Can you render the data between the lines holding "Task: Click the Parent" and "Screen dimensions: 502x922 [x=22, y=191]", inclusive, as a numbered list with blank lines omitted?
**** INPUT FOR THIS TASK ****
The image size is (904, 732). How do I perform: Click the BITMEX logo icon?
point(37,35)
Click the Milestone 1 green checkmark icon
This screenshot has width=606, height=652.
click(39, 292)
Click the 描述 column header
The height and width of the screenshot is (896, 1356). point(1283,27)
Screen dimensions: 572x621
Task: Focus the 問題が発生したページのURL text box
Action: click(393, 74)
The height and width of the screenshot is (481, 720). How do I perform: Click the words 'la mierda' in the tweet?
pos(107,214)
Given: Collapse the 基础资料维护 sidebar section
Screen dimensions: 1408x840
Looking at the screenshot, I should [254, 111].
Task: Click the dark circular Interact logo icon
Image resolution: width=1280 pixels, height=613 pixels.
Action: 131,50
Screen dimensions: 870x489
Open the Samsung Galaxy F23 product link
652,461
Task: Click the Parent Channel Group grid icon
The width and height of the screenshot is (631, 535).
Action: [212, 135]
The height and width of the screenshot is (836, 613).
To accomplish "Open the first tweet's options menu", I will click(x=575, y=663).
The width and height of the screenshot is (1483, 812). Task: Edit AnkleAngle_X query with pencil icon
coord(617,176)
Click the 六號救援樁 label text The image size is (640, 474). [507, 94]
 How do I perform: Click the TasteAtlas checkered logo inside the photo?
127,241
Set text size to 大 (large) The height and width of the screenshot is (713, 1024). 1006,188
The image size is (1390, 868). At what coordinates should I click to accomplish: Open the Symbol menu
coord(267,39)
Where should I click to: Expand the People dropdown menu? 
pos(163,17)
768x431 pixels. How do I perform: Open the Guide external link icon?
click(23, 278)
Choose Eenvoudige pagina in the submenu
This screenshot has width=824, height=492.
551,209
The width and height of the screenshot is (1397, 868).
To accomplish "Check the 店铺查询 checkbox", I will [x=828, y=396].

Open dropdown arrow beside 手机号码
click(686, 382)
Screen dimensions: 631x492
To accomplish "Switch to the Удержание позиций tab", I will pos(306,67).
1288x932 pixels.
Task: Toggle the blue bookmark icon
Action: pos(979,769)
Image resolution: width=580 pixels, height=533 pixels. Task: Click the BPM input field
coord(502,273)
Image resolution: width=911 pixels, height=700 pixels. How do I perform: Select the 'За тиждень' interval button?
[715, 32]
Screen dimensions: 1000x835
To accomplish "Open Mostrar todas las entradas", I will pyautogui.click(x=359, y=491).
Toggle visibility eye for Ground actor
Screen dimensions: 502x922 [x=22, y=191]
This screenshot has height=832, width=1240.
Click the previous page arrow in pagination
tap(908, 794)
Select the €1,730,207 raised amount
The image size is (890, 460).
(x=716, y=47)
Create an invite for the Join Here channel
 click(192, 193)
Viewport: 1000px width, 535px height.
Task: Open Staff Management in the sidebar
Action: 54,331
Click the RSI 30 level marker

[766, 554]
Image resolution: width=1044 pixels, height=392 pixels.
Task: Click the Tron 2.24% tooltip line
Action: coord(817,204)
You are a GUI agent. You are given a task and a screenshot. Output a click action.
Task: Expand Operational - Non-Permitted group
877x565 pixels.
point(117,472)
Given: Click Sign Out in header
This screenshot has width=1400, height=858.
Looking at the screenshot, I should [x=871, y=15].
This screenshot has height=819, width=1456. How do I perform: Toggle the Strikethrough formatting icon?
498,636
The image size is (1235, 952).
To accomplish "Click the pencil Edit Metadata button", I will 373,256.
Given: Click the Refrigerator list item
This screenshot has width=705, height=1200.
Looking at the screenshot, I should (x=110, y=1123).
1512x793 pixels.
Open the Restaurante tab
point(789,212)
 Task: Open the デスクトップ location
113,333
****
SOLUTION TO THE EXERCISE.
1. Task: Click the Parent Channel Group grid icon
2. The width and height of the screenshot is (631, 535).
3. Action: [212, 135]
4. The height and width of the screenshot is (836, 613).
5. To accomplish "Open the first tweet's options menu", I will click(x=575, y=663).
6. The width and height of the screenshot is (1483, 812). Task: Edit AnkleAngle_X query with pencil icon
7. coord(617,176)
8. Click the 六號救援樁 label text The image size is (640, 474). [507, 94]
9.  How do I perform: Click the TasteAtlas checkered logo inside the photo?
10. 127,241
11. Set text size to 大 (large) The height and width of the screenshot is (713, 1024). 1006,188
12. The image size is (1390, 868). At what coordinates should I click to accomplish: Open the Symbol menu
13. coord(267,39)
14. Where should I click to: Expand the People dropdown menu? 
15. pos(163,17)
16. 768x431 pixels. How do I perform: Open the Guide external link icon?
17. click(23, 278)
18. Choose Eenvoudige pagina in the submenu
19. This screenshot has width=824, height=492.
20. 551,209
21. The width and height of the screenshot is (1397, 868).
22. To accomplish "Check the 店铺查询 checkbox", I will [x=828, y=396].
23. Open dropdown arrow beside 手机号码
24. click(686, 382)
25. Screen dimensions: 631x492
26. To accomplish "Switch to the Удержание позиций tab", I will pos(306,67).
27. 1288x932 pixels.
28. Task: Toggle the blue bookmark icon
29. Action: pos(979,769)
30. Image resolution: width=580 pixels, height=533 pixels. Task: Click the BPM input field
31. coord(502,273)
32. Image resolution: width=911 pixels, height=700 pixels. How do I perform: Select the 'За тиждень' interval button?
33. [715, 32]
34. Screen dimensions: 1000x835
35. To accomplish "Open Mostrar todas las entradas", I will pyautogui.click(x=359, y=491).
36. Toggle visibility eye for Ground actor
37. Screen dimensions: 502x922 [x=22, y=191]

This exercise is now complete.